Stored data
○ ○ ○ ○

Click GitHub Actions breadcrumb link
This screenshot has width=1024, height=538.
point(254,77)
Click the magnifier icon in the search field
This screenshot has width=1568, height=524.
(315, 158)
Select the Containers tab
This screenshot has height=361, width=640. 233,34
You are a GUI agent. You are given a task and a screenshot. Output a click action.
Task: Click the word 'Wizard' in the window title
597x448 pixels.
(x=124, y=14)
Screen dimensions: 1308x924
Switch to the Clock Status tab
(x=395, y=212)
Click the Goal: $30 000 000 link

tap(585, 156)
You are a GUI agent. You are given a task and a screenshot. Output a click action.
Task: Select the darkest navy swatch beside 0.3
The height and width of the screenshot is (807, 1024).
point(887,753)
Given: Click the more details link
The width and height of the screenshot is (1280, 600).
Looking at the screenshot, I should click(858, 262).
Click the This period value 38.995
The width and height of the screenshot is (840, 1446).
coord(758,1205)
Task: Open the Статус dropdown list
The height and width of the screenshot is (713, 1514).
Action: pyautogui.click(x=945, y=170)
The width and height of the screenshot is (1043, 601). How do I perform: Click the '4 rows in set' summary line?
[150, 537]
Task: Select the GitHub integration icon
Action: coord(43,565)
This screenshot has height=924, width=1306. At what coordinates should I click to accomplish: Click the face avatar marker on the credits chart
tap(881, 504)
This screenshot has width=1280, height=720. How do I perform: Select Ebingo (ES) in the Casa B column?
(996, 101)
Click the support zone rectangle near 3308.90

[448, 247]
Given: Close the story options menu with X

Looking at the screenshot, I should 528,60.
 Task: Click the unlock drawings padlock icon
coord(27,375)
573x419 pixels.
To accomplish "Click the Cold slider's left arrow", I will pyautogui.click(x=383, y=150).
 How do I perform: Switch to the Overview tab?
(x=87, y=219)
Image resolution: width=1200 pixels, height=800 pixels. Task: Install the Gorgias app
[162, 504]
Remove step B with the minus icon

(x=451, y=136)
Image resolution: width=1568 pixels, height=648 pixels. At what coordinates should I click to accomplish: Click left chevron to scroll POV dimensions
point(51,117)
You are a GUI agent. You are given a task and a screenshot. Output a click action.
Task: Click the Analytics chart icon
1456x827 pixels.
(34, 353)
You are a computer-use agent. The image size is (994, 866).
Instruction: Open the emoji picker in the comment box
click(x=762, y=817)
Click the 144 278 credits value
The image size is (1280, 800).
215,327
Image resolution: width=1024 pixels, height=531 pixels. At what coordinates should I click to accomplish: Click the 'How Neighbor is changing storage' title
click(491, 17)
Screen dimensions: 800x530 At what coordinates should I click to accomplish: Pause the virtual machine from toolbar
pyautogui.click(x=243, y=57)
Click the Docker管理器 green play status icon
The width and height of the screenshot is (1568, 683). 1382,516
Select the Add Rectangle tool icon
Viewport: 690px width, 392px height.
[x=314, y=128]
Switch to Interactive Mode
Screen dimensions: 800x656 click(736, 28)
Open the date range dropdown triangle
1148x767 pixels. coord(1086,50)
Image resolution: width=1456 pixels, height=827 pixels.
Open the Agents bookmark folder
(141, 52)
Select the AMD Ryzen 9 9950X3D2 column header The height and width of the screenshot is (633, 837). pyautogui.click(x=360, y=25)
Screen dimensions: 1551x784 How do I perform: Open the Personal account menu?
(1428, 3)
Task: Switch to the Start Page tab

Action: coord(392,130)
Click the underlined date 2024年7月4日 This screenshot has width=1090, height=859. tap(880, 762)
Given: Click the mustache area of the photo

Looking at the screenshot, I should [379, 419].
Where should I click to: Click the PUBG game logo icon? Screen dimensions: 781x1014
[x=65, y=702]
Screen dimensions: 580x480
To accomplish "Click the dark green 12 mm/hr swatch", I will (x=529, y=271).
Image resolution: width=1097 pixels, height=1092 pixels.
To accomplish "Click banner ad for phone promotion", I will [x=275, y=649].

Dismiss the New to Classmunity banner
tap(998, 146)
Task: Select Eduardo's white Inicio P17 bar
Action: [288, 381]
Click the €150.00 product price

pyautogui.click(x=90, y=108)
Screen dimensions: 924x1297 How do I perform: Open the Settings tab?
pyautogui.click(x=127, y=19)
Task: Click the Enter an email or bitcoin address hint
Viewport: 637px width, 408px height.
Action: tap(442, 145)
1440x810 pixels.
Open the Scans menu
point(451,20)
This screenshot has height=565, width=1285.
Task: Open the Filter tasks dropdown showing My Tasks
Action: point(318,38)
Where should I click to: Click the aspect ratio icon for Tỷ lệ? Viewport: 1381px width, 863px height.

○ ○ ○ ○

■ **Directions**: Make an exact copy of every record listed above.

■ **Completed task**:
Click GitHub Actions breadcrumb link
This screenshot has width=1024, height=538.
point(254,77)
Click the magnifier icon in the search field
This screenshot has width=1568, height=524.
(315, 158)
Select the Containers tab
This screenshot has height=361, width=640. 233,34
You are a GUI agent. You are given a task and a screenshot. Output a click action.
Task: Click the word 'Wizard' in the window title
597x448 pixels.
(x=124, y=14)
Screen dimensions: 1308x924
Switch to the Clock Status tab
(x=395, y=212)
Click the Goal: $30 000 000 link

tap(585, 156)
You are a GUI agent. You are given a task and a screenshot. Output a click action.
Task: Select the darkest navy swatch beside 0.3
The height and width of the screenshot is (807, 1024).
point(887,753)
Given: Click the more details link
The width and height of the screenshot is (1280, 600).
Looking at the screenshot, I should click(858, 262).
Click the This period value 38.995
The width and height of the screenshot is (840, 1446).
coord(758,1205)
Task: Open the Статус dropdown list
The height and width of the screenshot is (713, 1514).
Action: pyautogui.click(x=945, y=170)
The width and height of the screenshot is (1043, 601). How do I perform: Click the '4 rows in set' summary line?
[150, 537]
Task: Select the GitHub integration icon
Action: coord(43,565)
This screenshot has height=924, width=1306. At what coordinates should I click to accomplish: Click the face avatar marker on the credits chart
tap(881, 504)
This screenshot has width=1280, height=720. How do I perform: Select Ebingo (ES) in the Casa B column?
(996, 101)
Click the support zone rectangle near 3308.90

[448, 247]
Given: Close the story options menu with X

Looking at the screenshot, I should 528,60.
 Task: Click the unlock drawings padlock icon
coord(27,375)
573x419 pixels.
To accomplish "Click the Cold slider's left arrow", I will pyautogui.click(x=383, y=150).
 How do I perform: Switch to the Overview tab?
(x=87, y=219)
Image resolution: width=1200 pixels, height=800 pixels. Task: Install the Gorgias app
[162, 504]
Remove step B with the minus icon

(x=451, y=136)
Image resolution: width=1568 pixels, height=648 pixels. At what coordinates should I click to accomplish: Click left chevron to scroll POV dimensions
point(51,117)
You are a GUI agent. You are given a task and a screenshot. Output a click action.
Task: Click the Analytics chart icon
1456x827 pixels.
(34, 353)
You are a computer-use agent. The image size is (994, 866).
Instruction: Open the emoji picker in the comment box
click(x=762, y=817)
Click the 144 278 credits value
The image size is (1280, 800).
215,327
Image resolution: width=1024 pixels, height=531 pixels. At what coordinates should I click to accomplish: Click the 'How Neighbor is changing storage' title
click(491, 17)
Screen dimensions: 800x530 At what coordinates should I click to accomplish: Pause the virtual machine from toolbar
pyautogui.click(x=243, y=57)
Click the Docker管理器 green play status icon
The width and height of the screenshot is (1568, 683). 1382,516
Select the Add Rectangle tool icon
Viewport: 690px width, 392px height.
[x=314, y=128]
Switch to Interactive Mode
Screen dimensions: 800x656 click(736, 28)
Open the date range dropdown triangle
1148x767 pixels. coord(1086,50)
Image resolution: width=1456 pixels, height=827 pixels.
Open the Agents bookmark folder
(141, 52)
Select the AMD Ryzen 9 9950X3D2 column header The height and width of the screenshot is (633, 837). pyautogui.click(x=360, y=25)
Screen dimensions: 1551x784 How do I perform: Open the Personal account menu?
(1428, 3)
Task: Switch to the Start Page tab

Action: coord(392,130)
Click the underlined date 2024年7月4日 This screenshot has width=1090, height=859. tap(880, 762)
Given: Click the mustache area of the photo

Looking at the screenshot, I should [379, 419].
Where should I click to: Click the PUBG game logo icon? Screen dimensions: 781x1014
[x=65, y=702]
Screen dimensions: 580x480
To accomplish "Click the dark green 12 mm/hr swatch", I will (x=529, y=271).
Image resolution: width=1097 pixels, height=1092 pixels.
To accomplish "Click banner ad for phone promotion", I will [x=275, y=649].

Dismiss the New to Classmunity banner
tap(998, 146)
Task: Select Eduardo's white Inicio P17 bar
Action: [288, 381]
Click the €150.00 product price

pyautogui.click(x=90, y=108)
Screen dimensions: 924x1297 How do I perform: Open the Settings tab?
pyautogui.click(x=127, y=19)
Task: Click the Enter an email or bitcoin address hint
Viewport: 637px width, 408px height.
Action: tap(442, 145)
1440x810 pixels.
Open the Scans menu
point(451,20)
This screenshot has height=565, width=1285.
Task: Open the Filter tasks dropdown showing My Tasks
Action: point(318,38)
Where should I click to: Click the aspect ratio icon for Tỷ lệ? Viewport: 1381px width, 863px height.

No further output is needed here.